Aufgaben:
#1 Fasse den Absatz des Textauszugs, der mit „Die Tour von Dagebüll“ beginnt, als kurze Stichpunktliste zusammen und behalte dabei seine wesentlichen Fakten bei.
#2 Beantworte anhand des Textauszugs diese Fragen:
(a) Wie hoch steht das Wasser noch auf der ebenen Wattfläche?
(b) Welcher große Priel strömt im Nordwesten?
(c) Welche Tiere leuchten im Licht auf, und wo sitzen sie?

Textauszug:
Die Tour von Dagebüll quer rüber nach Langeneß führt über sehr gut zu laufendes Sandwatt, bis auf eine Strecke von 20, 30 Meter reichen dafür normale Gummistiefel aus. Wie wir das mit dem Priel erledigen, sehen wir gleich. Es ist an diesem Morgen bislang auch völlig windstill. Auf der ebenen Wattfläche steht noch immer eine Handbreit Wasser und diese wirkt wie ein riesiger Spiegel; grau und glatt von Horizont zu Horizont. Wo die Schritte in das Wasser schlagen, zerreißen die Wellen den Schatten der Läufer zu einem bizarren Zerrbild.

Bernd nimmt einmal mit dem Kompass Maß und geht an Oland vorbei in südwestliche Richtung auf die Hallig Langeneß zu. Immer weiter driftet die Gruppe vom Festland ab und verliert allmählich den Bezug dazu; im Osten begrenzt der Lorendamm diese Wattfläche im Nordwesten strömt die gewaltige Norderaue – einer der größten Priele im Watt. Eisgrau der Himmel und es reicht nach Schnee. Aber bald schon lösen sich die Wolken auf und verschwinden wie Nichts und die Farbpalette ändert sich mit stetig stärker strömenden Lichts von sanften, pastelligen Rot- und Orangetönen, zu eiskaltem Blau; von diffuser Dämmerung zu kristallklarer Reinheit. Dieses Licht lässt eine Schar Enten, die entfernt auf einer Sandbank sitzt, magisch aufleuchten, so als würden sie von Innen strahlen.

Ausgangsmaterial:
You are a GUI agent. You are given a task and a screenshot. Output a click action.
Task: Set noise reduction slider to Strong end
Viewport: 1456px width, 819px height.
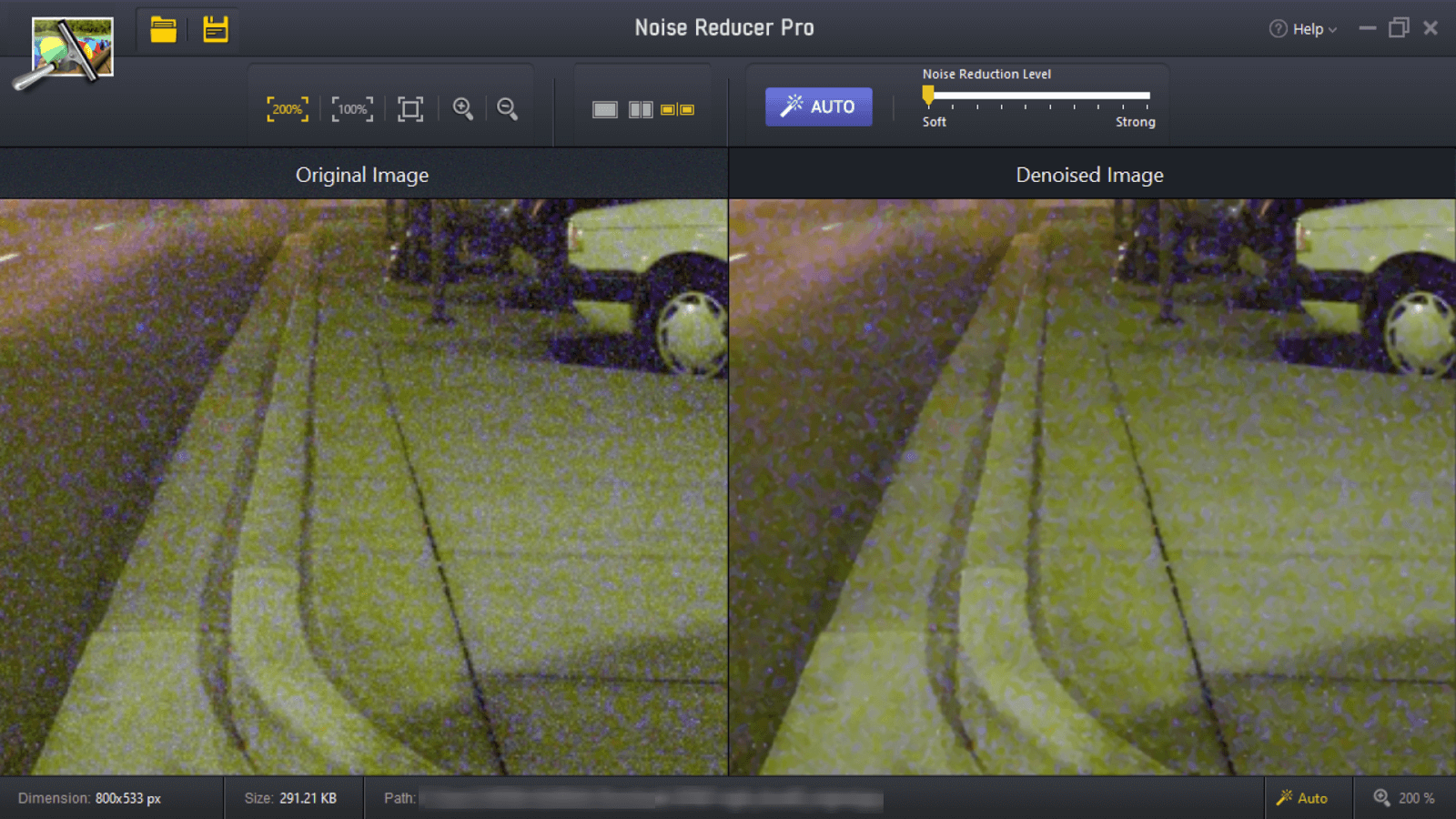pyautogui.click(x=1148, y=96)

Geordnete Lösungen:
#1
- Route: von Dagebüll quer hinüber nach Langeneß über gut begehbares Sandwatt
- Normale Gummistiefel reichen aus, außer auf einer Strecke von 20 bis 30 Metern
- An diesem Morgen bisher völlig windstill
- Auf der ebenen Wattfläche steht noch eine Handbreit Wasser, das wie ein riesiger grauer, glatter Spiegel wirkt
- Wo die Schritte ins Wasser schlagen, verzerren die Wellen die Schatten der Läufer zu einem bizarren Bild

#2
(a) Eine Handbreit.
(b) Die Norderaue.
(c) Eine Schar Enten; sie sitzt entfernt auf einer Sandbank.